▶ **EXERCISE INPUTS**:

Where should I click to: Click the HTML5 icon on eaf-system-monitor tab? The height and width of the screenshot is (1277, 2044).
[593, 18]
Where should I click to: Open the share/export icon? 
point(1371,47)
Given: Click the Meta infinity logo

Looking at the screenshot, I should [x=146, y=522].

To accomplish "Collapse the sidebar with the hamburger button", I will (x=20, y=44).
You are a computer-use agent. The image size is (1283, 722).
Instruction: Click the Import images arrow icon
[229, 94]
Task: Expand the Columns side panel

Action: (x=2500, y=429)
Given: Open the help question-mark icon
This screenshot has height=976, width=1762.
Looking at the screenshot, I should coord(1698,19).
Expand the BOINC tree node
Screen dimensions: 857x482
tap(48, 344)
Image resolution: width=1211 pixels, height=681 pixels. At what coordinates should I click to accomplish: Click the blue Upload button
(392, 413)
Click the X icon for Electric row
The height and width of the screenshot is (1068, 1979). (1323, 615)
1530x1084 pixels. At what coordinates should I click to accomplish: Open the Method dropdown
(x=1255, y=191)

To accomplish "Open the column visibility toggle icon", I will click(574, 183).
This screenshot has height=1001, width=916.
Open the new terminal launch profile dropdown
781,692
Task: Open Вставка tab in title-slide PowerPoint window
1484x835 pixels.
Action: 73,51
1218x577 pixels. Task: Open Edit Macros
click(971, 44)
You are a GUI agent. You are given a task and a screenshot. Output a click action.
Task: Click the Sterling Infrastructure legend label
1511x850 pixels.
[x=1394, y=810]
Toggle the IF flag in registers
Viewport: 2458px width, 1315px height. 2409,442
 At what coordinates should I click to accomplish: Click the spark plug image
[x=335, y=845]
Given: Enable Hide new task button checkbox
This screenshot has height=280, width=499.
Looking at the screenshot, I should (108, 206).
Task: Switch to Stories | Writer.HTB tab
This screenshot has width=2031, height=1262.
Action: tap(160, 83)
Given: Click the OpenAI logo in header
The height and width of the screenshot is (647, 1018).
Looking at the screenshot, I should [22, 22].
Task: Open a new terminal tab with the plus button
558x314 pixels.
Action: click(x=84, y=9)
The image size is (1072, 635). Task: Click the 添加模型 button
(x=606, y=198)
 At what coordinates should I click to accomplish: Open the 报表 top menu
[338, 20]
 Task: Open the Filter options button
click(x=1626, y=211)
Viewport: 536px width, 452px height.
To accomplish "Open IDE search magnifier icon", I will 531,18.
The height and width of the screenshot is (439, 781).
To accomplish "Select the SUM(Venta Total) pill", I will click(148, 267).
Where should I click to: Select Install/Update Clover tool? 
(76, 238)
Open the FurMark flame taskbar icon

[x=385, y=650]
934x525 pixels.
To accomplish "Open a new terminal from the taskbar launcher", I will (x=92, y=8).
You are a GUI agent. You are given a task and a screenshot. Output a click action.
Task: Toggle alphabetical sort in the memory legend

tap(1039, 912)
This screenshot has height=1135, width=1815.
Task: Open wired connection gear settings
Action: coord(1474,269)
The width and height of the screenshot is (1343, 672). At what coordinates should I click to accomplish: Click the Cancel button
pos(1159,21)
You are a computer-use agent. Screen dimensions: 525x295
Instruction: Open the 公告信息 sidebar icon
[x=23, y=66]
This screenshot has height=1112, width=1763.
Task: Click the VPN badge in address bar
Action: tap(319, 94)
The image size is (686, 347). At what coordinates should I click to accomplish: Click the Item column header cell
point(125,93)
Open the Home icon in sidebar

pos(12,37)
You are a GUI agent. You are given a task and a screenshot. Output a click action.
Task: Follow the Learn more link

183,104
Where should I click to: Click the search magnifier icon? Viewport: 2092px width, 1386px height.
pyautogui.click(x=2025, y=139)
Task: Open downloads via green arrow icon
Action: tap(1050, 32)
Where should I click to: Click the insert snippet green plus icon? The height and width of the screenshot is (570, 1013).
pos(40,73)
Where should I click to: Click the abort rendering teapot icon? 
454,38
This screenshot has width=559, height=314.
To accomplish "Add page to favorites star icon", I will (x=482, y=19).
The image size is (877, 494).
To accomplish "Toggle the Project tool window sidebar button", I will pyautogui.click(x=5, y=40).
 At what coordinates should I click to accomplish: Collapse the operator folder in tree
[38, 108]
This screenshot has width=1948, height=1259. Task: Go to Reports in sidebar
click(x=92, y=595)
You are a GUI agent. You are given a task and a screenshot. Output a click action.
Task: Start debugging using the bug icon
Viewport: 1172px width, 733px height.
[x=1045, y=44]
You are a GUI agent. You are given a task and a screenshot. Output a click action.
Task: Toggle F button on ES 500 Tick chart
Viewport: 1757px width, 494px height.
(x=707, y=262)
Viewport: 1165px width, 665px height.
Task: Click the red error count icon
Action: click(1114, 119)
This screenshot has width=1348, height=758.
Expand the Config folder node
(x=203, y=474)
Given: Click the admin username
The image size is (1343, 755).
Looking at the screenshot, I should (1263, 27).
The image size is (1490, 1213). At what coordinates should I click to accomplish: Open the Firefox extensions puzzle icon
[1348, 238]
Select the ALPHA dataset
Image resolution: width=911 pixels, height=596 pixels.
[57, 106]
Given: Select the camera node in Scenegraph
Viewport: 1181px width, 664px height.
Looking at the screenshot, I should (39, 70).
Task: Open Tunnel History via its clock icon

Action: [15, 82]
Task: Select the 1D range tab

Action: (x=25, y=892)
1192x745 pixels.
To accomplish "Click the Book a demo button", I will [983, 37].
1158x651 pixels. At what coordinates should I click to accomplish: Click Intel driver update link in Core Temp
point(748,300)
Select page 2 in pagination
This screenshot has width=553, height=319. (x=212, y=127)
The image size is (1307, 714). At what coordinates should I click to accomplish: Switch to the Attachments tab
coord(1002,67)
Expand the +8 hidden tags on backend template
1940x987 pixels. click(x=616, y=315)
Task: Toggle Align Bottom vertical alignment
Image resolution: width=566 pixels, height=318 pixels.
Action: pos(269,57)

▶ **ASSIGNMENT**:
For this exercise, find all lines in the records containing the word "window" and copy them.

▶ **REPLY**:
Task: Open Вставка tab in title-slide PowerPoint window
To accomplish "Toggle the Project tool window sidebar button", I will pyautogui.click(x=5, y=40).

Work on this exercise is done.